Mouvement social
La notion de mouvement social est assez large, et elle a des sens différents selon qui l'utilise.
Dans un sens assez courant, c'est un synonyme de mouvement politique, mais avec une connotation plutôt progressiste (de gauche). Les mouvements d'opprimé·es et d'exploité·es, comme le mouvement ouvrier et le mouvement féministe, sont parmi les principaux exemples.
Les historiens et les sociologues étudient les mouvements sociaux, avec des angles un peu différents, même si cela converge dans la socio-histoire.
1 Sociologie[modifier | modifier le wikicode]
L'expression mouvement social en sociologie fut inventée en Angleterre et aux États-Unis durant les premières décennies du 19e siècle.
Le sociologue Erik Neveu, définit en 1996 un mouvement social comme « un agir-ensemble intentionnel, marqué par le projet explicite des protagonistes de se mobiliser de concert. Cet agir-ensemble se développe dans une logique de revendication, de défense d'un intérêt matériel ou d'une "cause" »[1].
En 1998, Donatella Della Porta et Mario Diani le définissent comme un ensemble de réseaux informels d'organisations et d'acteurs isolés, construit sur des valeurs partagées et de la solidarité[2].
Le mouvement social est parfois très « spontané », parfois porté par des organisations (la sociologie des organisations est alors utile). Néanmoins, pour que l'on puisse parler d'un mouvement social existe il faut de la continuité entre les moments forts.
Les formes de protestation des mouvements sociaux sont extrêmement variées : pétition, grève, grève du zèle, blocage des routes, occupations (de bâtiments, de places...), manifestations, fêtes de rue, désobéissance civile...
Pour Olivier Fillieule, donner une définition des mouvements sociaux est vain car cela fige la perception de ces derniers.
Les sciences politiques et la sociologie ont développé des théories et des recherches empiriques sur les mouvements sociaux, par exemple certaines recherches étudient ou mettent en évidence l'engagement des militants, la relation entre les mouvements populaires et la formation de groupes politiques, l'institutionnalisation des mouvements sociaux, l'influence des mouvements sociaux dans la mise sur pied de réglementations politiques, la mise à l'agenda politique des questions soulevées.
Certains sociologues tentent également d'étudier la dynamique des mouvements sociaux, comme avec le schéma suivant.

PROBLÈME POSÉ 1: D'après le passage sur le mouvement social, dans quels pays l'expression « mouvement social » fut-elle inventée en sociologie ?
PROBLÈME POSÉ 2: Reproduisez le passage sur le mouvement social, de « Le sociologue Erik » jusqu'à « les moments forts. » inclus.

Données de coordonnées des items

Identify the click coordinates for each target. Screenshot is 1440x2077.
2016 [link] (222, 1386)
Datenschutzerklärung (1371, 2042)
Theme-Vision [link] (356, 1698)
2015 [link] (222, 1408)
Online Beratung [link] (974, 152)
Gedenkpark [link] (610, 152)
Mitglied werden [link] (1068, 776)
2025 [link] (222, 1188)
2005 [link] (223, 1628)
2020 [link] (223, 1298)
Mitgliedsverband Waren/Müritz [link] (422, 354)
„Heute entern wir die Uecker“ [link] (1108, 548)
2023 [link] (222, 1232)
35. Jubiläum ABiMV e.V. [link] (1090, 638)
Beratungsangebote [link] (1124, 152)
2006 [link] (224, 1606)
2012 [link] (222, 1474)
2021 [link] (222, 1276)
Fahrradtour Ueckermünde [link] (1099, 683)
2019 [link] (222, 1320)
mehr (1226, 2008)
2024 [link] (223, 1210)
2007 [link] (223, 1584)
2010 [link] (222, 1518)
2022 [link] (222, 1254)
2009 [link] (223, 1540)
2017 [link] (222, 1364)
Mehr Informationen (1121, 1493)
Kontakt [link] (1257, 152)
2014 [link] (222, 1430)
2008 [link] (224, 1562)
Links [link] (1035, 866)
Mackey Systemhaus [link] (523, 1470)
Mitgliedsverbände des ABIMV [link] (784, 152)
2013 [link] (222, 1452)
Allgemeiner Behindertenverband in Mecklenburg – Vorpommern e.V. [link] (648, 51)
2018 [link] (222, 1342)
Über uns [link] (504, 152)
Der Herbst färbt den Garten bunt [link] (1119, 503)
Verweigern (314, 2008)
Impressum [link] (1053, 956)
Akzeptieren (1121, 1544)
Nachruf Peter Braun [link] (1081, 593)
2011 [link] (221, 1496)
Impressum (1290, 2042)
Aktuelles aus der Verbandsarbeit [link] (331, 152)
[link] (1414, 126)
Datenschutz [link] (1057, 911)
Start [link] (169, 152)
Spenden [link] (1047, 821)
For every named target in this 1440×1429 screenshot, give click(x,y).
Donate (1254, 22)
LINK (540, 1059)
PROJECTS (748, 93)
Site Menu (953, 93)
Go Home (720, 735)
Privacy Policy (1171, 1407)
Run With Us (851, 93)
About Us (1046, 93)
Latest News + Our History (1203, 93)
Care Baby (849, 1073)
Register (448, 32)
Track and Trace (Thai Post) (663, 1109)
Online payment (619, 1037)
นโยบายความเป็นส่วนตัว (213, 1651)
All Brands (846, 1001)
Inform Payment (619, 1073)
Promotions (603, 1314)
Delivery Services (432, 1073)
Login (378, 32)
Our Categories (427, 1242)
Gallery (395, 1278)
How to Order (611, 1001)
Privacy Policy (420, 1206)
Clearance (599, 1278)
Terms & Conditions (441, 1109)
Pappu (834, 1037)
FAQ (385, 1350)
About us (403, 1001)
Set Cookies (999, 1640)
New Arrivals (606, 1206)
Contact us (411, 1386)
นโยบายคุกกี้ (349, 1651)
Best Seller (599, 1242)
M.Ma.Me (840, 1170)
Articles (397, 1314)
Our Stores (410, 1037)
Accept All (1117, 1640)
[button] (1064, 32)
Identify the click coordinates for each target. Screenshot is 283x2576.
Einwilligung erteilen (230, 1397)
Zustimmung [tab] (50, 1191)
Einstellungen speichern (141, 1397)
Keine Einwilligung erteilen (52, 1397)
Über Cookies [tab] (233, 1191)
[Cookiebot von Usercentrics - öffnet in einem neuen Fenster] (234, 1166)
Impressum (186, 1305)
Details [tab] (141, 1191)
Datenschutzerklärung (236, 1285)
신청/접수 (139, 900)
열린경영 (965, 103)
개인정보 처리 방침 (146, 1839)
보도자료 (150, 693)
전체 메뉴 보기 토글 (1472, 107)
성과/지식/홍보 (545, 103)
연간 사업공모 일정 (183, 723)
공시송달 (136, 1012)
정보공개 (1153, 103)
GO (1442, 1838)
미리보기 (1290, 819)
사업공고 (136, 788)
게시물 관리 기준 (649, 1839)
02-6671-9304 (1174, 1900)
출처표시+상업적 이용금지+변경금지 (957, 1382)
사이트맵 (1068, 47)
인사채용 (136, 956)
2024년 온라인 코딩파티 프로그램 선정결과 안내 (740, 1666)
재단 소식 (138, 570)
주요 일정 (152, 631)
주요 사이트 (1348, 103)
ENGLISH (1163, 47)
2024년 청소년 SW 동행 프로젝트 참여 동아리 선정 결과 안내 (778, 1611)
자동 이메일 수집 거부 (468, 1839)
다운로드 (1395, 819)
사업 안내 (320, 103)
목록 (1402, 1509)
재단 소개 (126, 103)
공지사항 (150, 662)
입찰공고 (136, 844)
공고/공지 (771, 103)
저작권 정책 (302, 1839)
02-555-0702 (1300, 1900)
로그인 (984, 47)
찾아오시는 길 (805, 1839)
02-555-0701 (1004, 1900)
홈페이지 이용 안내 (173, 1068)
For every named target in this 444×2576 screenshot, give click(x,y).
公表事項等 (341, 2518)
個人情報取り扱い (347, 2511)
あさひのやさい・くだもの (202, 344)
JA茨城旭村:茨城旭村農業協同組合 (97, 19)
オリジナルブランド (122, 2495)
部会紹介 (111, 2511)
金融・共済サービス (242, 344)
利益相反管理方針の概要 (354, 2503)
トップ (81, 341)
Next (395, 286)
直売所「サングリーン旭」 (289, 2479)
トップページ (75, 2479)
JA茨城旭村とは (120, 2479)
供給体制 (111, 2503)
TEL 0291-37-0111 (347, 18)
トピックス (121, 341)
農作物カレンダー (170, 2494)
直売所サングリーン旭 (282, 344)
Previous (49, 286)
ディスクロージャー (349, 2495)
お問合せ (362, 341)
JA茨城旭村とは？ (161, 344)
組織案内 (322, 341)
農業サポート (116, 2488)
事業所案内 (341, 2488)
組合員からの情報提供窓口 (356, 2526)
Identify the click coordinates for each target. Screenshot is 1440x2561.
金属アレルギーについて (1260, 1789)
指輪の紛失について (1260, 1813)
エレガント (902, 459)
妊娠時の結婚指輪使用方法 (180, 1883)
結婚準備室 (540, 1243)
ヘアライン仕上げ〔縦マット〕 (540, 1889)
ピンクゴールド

RÉPONSE RÉDIGÉE 1: En Angleterre et aux États-Unis.

RÉPONSE RÉDIGÉE 2:
Le sociologue Erik Neveu, définit en 1996 un mouvement social comme « un agir-ensemble intentionnel, marqué par le projet explicite des protagonistes de se mobiliser de concert. Cet agir-ensemble se développe dans une logique de revendication, de défense d'un intérêt matériel ou d'une "cause" »[1].
En 1998, Donatella Della Porta et Mario Diani le définissent comme un ensemble de réseaux informels d'organisations et d'acteurs isolés, construit sur des valeurs partagées et de la solidarité[2].
Le mouvement social est parfois très « spontané », parfois porté par des organisations (la sociologie des organisations est alors utile). Néanmoins, pour que l'on puisse parler d'un mouvement social existe il faut de la continuité entre les moments forts.